Characterization of an HLA-DR4-restricted T cell clone recognizing a protein moiety of small nuclear ribonucleoproteins (UsnRNP).

In sera of patients with mixed connective tissue disease (MCTD, Sharp Syndrome) high titres of IgG autoantibodies to U1snRNP-specific proteins are found. The isolated occurrence of these autoantibodies is highly associated with the HLA-DR4 haplotype. snRNP-specific T cells are supposed to be involved in this autoantibody production. To address this question we cultured mononuclear cells from MCTD patients and healthy donors with a highly purified UsnRNP preparation from HeLa cells using bulk or limiting dilution cultures. Secondary responses to snRNP were detected only rarely with T cell lines from two patients and two controls, and turned out to be unstable during further expansion. One T cell line derived from a healthy individual retained its snRNP reactivity upon limiting dilution cloning and could be characterized in detail. The CD4+ T cell clone recognized native snRNP particles presented by monocytes in an HLA-DR4 (B1*0401)-restricted manner. Separation of the protein and RNA moieties of snRNP particles revealed that the T cell clone responded specifically to the protein fraction, but not to RNA and diverse control antigens.
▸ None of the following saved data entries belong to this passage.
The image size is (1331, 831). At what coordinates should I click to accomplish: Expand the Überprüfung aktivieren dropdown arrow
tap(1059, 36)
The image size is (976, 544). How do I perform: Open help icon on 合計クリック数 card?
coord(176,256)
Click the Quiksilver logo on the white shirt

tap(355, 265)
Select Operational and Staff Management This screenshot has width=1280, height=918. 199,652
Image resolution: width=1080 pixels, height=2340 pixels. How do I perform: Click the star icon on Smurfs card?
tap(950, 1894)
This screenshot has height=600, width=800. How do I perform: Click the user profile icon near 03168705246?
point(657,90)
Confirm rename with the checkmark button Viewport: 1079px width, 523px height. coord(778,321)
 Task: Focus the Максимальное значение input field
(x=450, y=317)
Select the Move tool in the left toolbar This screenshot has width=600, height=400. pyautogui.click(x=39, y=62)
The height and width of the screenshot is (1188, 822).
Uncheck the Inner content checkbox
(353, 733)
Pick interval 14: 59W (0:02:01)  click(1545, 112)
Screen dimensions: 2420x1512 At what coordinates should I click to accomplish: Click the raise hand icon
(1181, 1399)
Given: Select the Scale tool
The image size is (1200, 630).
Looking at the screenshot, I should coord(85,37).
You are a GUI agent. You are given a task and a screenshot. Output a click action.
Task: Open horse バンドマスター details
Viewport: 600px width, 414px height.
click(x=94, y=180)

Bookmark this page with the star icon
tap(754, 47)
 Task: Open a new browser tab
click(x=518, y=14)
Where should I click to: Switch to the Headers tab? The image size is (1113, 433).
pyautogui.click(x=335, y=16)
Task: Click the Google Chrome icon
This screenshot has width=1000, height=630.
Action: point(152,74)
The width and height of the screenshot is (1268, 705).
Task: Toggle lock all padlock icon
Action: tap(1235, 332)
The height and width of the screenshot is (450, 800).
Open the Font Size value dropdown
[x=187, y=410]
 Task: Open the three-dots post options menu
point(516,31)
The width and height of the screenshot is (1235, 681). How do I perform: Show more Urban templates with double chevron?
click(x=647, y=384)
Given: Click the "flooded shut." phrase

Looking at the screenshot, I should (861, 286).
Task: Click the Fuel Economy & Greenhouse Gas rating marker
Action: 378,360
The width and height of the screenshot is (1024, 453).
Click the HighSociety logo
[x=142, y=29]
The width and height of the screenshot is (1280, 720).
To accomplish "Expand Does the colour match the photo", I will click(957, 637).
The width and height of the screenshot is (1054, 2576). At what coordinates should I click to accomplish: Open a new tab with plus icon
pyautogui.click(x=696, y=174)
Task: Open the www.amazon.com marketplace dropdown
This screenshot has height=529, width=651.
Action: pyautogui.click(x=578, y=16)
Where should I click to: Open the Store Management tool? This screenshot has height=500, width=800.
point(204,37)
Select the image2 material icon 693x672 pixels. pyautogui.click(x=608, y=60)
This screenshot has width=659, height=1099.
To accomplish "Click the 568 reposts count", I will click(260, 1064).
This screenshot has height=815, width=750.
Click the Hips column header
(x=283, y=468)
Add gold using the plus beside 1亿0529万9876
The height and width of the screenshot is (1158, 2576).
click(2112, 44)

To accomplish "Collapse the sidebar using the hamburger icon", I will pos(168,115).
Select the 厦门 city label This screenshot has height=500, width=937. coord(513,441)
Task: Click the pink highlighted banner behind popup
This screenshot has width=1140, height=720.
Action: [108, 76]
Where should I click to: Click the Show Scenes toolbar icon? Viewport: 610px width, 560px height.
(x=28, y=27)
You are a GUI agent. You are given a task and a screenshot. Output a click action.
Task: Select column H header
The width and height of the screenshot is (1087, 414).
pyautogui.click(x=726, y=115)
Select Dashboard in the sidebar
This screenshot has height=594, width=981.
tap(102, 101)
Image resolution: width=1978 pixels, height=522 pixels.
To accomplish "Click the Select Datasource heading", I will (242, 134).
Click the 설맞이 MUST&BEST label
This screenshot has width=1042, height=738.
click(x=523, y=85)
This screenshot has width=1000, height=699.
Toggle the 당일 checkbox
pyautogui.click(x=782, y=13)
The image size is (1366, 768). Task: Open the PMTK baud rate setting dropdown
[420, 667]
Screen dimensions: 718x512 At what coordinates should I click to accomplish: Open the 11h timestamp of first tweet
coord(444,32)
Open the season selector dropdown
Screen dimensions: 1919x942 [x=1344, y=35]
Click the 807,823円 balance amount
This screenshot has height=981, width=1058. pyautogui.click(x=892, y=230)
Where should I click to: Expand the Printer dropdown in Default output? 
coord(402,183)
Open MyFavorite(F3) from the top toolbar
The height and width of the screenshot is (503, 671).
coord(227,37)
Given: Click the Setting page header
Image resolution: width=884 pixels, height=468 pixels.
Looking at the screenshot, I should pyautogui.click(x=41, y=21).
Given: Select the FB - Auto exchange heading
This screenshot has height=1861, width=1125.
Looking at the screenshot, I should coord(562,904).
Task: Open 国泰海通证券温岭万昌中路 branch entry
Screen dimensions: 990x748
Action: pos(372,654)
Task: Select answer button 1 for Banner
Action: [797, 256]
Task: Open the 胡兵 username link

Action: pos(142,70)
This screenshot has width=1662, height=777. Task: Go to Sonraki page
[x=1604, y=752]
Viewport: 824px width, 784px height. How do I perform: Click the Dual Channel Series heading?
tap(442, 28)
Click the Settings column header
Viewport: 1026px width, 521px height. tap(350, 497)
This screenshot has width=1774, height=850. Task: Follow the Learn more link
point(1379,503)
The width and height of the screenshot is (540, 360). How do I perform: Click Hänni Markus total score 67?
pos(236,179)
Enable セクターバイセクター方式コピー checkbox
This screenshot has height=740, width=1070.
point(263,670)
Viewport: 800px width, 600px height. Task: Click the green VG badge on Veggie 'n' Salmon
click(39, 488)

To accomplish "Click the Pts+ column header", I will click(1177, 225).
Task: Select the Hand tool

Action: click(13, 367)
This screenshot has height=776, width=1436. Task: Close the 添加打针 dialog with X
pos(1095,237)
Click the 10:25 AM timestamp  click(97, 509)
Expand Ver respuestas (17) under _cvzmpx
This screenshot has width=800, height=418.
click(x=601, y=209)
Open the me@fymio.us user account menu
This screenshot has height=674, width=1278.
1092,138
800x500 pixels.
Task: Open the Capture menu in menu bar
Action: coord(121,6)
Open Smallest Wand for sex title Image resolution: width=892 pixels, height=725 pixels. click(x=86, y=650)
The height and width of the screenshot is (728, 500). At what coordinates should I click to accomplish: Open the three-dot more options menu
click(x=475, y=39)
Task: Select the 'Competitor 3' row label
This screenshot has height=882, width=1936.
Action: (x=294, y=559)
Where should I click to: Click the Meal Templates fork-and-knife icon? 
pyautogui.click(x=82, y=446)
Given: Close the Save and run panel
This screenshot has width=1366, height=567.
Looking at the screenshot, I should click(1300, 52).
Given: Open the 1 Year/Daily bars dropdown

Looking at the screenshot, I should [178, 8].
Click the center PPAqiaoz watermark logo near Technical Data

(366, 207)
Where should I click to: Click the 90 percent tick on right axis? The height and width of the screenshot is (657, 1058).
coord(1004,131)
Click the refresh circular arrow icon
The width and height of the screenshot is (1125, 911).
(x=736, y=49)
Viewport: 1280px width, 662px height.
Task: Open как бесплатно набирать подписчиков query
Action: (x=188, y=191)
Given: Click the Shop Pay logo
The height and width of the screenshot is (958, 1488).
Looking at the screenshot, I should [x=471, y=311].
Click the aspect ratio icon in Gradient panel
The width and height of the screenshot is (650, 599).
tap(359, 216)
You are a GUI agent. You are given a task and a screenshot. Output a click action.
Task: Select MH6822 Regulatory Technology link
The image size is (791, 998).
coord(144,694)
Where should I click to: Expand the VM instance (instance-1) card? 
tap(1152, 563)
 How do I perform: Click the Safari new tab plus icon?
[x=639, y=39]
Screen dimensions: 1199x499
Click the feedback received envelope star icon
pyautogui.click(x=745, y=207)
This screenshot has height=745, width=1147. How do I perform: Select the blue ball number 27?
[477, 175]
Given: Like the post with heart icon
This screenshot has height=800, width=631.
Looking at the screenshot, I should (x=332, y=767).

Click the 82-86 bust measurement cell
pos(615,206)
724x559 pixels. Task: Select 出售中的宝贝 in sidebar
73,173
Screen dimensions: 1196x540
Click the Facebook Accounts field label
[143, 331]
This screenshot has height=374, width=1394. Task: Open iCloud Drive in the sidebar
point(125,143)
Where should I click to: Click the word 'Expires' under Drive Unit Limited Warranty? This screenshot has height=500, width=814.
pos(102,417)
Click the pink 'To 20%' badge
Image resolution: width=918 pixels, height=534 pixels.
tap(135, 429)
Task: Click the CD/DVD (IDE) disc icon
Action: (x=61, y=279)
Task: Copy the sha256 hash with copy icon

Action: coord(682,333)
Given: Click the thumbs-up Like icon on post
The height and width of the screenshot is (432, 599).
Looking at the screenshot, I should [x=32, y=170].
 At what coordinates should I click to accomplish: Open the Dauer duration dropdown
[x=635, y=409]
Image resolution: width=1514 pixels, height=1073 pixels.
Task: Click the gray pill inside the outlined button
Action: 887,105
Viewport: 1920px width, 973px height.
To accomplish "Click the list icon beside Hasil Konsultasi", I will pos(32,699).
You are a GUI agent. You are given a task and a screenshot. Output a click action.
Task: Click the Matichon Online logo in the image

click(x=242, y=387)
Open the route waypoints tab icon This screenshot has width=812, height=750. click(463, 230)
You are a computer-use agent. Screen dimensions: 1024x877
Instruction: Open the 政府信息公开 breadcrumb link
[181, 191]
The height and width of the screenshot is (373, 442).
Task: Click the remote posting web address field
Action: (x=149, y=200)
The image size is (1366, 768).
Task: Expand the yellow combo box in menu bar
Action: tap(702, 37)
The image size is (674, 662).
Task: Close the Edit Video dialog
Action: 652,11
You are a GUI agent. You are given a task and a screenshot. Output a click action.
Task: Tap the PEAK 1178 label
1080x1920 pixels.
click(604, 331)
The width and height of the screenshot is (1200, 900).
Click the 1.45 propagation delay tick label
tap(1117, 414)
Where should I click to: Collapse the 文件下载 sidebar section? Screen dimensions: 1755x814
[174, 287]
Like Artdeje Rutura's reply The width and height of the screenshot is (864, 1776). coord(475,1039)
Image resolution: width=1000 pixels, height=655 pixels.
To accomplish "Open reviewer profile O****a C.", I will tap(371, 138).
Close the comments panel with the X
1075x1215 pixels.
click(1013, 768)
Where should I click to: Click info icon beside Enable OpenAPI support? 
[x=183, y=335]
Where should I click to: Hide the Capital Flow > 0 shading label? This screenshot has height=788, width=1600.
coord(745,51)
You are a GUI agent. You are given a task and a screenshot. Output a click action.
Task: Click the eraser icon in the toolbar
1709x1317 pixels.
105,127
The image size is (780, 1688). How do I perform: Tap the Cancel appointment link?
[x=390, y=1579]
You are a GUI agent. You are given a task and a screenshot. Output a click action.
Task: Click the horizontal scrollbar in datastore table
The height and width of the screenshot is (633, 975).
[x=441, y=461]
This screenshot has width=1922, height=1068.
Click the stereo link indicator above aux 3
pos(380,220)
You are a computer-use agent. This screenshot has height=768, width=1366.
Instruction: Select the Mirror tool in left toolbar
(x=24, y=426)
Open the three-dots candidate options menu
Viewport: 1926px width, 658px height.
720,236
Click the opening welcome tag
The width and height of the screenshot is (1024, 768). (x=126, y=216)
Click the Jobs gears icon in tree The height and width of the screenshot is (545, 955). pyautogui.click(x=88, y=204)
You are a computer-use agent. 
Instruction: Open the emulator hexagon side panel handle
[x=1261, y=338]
Sequencing of the T cell receptor alpha and beta chain cDNAs revealed that the clone used the V alpha 14.2 and V beta 14 elements. Upon antigen-specific and mitogenic stimulation the T cell clone showed a Th1-specific cytokine pattern, and did not provide helper activity for in vitro immunoglobulin production. This study demonstrate the presence of self-reactive snRNP-specific T cells in a healthy donor. The T cell clone may not represent a helper T cell for the formation of U1snRNP-specific autoantibodies.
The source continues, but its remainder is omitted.